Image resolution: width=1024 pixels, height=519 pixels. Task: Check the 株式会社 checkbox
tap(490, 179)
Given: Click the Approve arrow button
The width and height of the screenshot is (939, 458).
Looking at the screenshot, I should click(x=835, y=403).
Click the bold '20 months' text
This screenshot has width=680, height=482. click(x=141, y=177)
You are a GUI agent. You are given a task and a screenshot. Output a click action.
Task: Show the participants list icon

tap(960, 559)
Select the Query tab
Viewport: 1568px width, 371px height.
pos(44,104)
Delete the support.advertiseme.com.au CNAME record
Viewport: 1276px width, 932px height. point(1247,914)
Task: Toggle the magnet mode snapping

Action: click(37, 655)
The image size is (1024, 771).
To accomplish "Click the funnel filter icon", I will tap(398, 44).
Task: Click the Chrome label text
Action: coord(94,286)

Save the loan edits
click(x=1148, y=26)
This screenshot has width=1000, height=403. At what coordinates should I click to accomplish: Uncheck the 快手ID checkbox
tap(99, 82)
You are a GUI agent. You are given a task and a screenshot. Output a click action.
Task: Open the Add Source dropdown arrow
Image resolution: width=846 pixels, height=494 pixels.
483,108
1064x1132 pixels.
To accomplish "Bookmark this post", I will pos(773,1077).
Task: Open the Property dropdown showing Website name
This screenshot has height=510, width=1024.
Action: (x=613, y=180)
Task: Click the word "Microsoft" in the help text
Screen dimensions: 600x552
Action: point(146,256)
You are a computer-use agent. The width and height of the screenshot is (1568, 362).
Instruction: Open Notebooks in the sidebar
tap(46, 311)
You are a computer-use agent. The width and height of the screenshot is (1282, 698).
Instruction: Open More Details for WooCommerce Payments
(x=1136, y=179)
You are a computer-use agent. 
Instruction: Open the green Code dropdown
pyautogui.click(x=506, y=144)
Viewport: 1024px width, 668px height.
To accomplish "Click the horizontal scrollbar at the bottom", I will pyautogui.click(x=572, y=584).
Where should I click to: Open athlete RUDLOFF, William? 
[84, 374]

WORK INSTRUCTIONS — Every record above is to be copied out again exactly as written.

RESPONSE AREA —
Image resolution: width=1024 pixels, height=519 pixels. Task: Check the 株式会社 checkbox
tap(490, 179)
Given: Click the Approve arrow button
The width and height of the screenshot is (939, 458).
Looking at the screenshot, I should click(x=835, y=403).
Click the bold '20 months' text
This screenshot has width=680, height=482. click(x=141, y=177)
You are a GUI agent. You are given a task and a screenshot. Output a click action.
Task: Show the participants list icon

tap(960, 559)
Select the Query tab
Viewport: 1568px width, 371px height.
pos(44,104)
Delete the support.advertiseme.com.au CNAME record
Viewport: 1276px width, 932px height. point(1247,914)
Task: Toggle the magnet mode snapping

Action: click(37, 655)
The image size is (1024, 771).
To accomplish "Click the funnel filter icon", I will tap(398, 44).
Task: Click the Chrome label text
Action: coord(94,286)

Save the loan edits
click(x=1148, y=26)
This screenshot has width=1000, height=403. At what coordinates should I click to accomplish: Uncheck the 快手ID checkbox
tap(99, 82)
You are a GUI agent. You are given a task and a screenshot. Output a click action.
Task: Open the Add Source dropdown arrow
Image resolution: width=846 pixels, height=494 pixels.
483,108
1064x1132 pixels.
To accomplish "Bookmark this post", I will pos(773,1077).
Task: Open the Property dropdown showing Website name
This screenshot has height=510, width=1024.
Action: (x=613, y=180)
Task: Click the word "Microsoft" in the help text
Screen dimensions: 600x552
Action: point(146,256)
You are a computer-use agent. The width and height of the screenshot is (1568, 362).
Instruction: Open Notebooks in the sidebar
tap(46, 311)
You are a computer-use agent. The width and height of the screenshot is (1282, 698).
Instruction: Open More Details for WooCommerce Payments
(x=1136, y=179)
You are a computer-use agent. 
Instruction: Open the green Code dropdown
pyautogui.click(x=506, y=144)
Viewport: 1024px width, 668px height.
To accomplish "Click the horizontal scrollbar at the bottom", I will pyautogui.click(x=572, y=584).
Where should I click to: Open athlete RUDLOFF, William? 
[84, 374]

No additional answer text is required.